#### What you need to do
Look below for the line containing "This screenshot has width=1188, height=596."; from there, print each line exactly up to and including the line containing "Click the 'print(List.append)' line in editor", and stop.

#### Records for the exercise
===============

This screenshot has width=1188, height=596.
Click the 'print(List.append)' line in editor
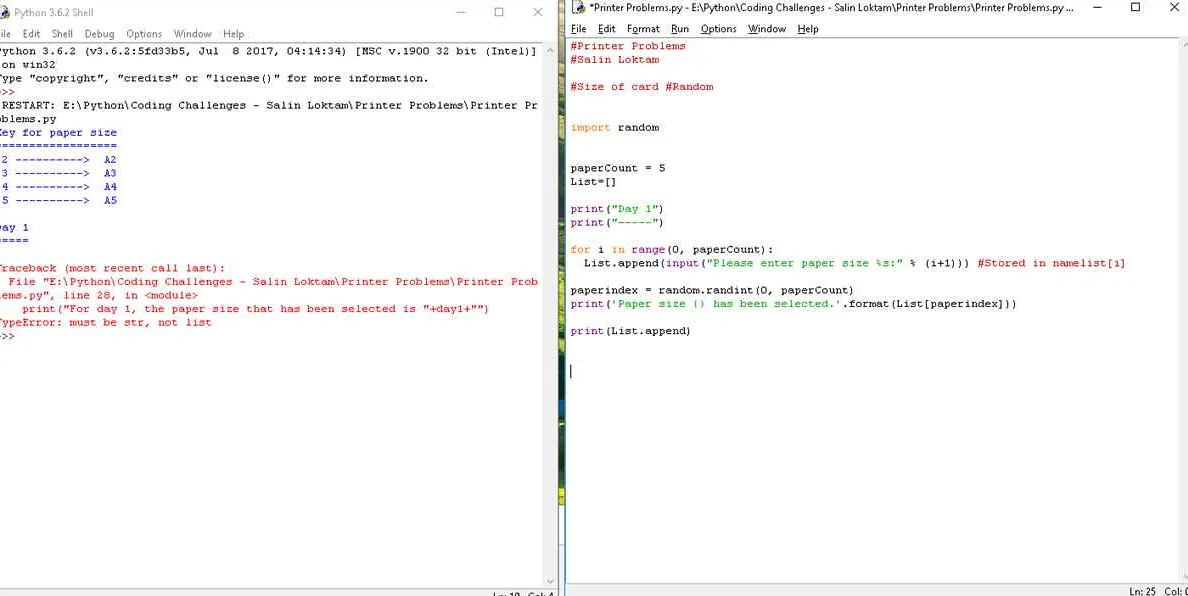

===============

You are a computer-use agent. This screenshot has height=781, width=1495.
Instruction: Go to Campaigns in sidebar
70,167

===============

#### Answer section
This screenshot has width=1188, height=596.
Click the 'print(List.append)' line in editor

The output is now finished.